Wiceminister spraw zagranicznych Rosji Igor Morgułow zagroził Japonii krokami odwetowymi, jeśli Tokio będzie rozwijać współpracę wojskową ze Stanami Zjednoczonymi w pobliżu rosyjskich granic. Marynarki wojenne Japonii i USA zakończyły w ubiegłym tygodniu wspólne ćwiczenia na Morzu Wschodniochińskim i Filipińskim. Wcześniej w kwietniu amerykański okręt wojskowy Abraham Lincoln wziął udział w podobnych manewrach na Morzu Japońskim.
– „Postrzegamy tego rodzaju inicjatywy jako zagrożenie dla bezpieczeństwa naszego państwa. Jeżeli skala japońsko-amerykańskich przedsięwzięć militarnych będzie się zwiększać, podejmiemy kroki odwetowe w celu wzmocnienia zdolności obronnych Rosji” – zadeklarował wiceminister spraw zagranicznych Rosji Igor Morgułow.

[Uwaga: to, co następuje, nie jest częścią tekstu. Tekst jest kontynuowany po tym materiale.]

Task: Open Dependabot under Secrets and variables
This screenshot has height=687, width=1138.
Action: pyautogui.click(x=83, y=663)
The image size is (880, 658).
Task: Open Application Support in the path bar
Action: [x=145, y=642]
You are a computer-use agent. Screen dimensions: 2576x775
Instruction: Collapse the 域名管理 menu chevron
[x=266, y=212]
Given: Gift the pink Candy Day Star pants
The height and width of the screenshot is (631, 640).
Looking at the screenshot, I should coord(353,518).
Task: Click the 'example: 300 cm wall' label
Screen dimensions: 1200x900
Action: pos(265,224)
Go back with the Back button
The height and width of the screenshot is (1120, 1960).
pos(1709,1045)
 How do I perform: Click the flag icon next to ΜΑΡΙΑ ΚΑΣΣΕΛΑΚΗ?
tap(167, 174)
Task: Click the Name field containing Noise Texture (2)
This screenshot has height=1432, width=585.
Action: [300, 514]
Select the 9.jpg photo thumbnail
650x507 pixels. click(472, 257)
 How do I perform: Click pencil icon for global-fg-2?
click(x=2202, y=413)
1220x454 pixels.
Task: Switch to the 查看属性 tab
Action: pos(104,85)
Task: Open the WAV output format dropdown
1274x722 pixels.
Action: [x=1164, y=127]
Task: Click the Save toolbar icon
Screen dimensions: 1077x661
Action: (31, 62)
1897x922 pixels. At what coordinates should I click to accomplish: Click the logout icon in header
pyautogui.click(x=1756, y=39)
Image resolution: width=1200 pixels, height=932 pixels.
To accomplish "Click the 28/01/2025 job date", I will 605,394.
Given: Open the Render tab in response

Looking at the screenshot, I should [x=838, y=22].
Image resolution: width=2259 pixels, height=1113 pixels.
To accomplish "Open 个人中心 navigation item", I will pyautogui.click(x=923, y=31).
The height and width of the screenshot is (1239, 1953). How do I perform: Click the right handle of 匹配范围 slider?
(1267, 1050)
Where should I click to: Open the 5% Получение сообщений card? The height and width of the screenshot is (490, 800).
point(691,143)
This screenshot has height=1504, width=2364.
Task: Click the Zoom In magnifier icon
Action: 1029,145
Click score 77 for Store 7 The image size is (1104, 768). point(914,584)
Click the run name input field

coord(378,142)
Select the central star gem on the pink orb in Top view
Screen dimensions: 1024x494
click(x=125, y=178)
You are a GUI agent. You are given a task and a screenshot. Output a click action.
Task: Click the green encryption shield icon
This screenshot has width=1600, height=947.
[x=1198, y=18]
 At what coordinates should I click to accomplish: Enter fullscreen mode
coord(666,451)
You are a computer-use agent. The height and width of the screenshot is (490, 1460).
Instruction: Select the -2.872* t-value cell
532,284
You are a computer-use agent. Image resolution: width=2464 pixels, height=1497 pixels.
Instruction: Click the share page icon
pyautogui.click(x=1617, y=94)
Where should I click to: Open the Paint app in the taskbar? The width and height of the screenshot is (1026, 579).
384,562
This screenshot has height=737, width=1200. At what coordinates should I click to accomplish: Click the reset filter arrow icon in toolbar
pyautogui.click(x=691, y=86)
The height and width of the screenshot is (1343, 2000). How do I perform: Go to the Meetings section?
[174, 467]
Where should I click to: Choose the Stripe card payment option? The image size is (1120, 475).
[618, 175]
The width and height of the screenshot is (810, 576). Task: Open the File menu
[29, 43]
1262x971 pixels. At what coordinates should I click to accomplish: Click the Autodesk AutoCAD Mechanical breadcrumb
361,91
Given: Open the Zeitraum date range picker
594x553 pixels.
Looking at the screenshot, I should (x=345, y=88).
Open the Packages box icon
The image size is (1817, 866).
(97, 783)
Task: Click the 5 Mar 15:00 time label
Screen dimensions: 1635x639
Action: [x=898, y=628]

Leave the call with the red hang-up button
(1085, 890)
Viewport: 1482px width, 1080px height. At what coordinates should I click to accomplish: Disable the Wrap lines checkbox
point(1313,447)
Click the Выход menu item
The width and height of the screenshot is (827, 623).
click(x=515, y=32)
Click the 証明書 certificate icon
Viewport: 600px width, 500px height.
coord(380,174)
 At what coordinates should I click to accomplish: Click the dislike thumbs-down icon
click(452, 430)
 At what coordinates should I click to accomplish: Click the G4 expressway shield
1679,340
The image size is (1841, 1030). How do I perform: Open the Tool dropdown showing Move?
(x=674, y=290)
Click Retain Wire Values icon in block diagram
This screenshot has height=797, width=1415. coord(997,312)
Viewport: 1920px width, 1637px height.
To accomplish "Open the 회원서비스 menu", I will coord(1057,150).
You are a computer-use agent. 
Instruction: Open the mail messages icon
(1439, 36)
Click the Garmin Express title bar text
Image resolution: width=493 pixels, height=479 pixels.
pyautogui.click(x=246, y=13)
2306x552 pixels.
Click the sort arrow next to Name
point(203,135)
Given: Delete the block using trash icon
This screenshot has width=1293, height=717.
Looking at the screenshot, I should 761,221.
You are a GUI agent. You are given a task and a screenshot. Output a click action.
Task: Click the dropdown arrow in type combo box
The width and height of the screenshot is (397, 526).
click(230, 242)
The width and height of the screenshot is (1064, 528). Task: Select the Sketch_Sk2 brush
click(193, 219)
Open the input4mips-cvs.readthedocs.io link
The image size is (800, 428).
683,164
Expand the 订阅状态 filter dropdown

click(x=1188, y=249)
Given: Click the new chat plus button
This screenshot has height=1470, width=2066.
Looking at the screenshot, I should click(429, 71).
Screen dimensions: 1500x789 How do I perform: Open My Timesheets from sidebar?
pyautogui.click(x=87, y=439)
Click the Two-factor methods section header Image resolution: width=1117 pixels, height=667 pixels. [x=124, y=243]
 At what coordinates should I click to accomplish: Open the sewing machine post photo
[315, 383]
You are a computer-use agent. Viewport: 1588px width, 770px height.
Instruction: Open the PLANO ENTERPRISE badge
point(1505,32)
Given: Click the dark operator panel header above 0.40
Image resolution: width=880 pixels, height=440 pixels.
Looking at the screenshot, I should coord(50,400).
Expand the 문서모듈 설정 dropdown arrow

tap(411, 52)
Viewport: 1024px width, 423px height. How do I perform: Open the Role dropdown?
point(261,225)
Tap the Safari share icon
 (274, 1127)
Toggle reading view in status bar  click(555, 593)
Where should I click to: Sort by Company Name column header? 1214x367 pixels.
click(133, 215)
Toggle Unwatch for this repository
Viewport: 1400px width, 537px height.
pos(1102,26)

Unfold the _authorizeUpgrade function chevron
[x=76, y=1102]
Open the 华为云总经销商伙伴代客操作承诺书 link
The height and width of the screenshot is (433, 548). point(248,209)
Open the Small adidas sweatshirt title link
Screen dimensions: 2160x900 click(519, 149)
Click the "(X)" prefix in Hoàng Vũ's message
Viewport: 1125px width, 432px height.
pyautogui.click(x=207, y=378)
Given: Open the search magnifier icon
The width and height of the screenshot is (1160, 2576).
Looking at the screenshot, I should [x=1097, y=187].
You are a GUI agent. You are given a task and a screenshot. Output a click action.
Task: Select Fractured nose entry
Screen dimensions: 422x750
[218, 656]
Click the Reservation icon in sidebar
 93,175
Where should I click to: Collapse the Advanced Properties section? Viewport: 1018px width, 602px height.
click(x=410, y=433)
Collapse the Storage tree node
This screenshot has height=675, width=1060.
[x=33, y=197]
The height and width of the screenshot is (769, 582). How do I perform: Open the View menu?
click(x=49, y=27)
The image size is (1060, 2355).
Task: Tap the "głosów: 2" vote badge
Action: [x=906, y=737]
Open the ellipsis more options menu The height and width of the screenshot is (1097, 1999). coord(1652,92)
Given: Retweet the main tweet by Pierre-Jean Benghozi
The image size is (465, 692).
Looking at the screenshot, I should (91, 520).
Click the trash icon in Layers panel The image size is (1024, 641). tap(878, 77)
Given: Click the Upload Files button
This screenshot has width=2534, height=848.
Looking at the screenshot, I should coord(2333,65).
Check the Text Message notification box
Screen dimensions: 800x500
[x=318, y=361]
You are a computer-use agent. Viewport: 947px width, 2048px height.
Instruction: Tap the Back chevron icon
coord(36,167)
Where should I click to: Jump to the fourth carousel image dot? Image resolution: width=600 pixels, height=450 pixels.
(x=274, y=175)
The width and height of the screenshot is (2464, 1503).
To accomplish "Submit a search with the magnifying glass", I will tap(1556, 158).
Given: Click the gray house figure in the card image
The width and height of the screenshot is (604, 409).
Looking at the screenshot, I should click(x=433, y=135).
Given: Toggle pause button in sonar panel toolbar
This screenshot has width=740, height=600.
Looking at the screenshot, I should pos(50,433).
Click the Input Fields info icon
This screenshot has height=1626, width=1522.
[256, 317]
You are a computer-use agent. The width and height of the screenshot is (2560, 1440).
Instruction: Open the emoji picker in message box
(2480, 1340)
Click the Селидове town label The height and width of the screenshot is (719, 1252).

Rosja i Japonia wciąż nie podpisały po II wojny światowej traktatu pokojowego z powodu sporu terytorialnego o Wyspy Kurylskie. ZSRR zajął je w 1945 roku, przyłączywszy się do wojny z Japonią. W latach 1947-1949 japońska ludność czterech wysp, licząca przed wojną 17 tysięcy osób, została wysiedlona do Japonii.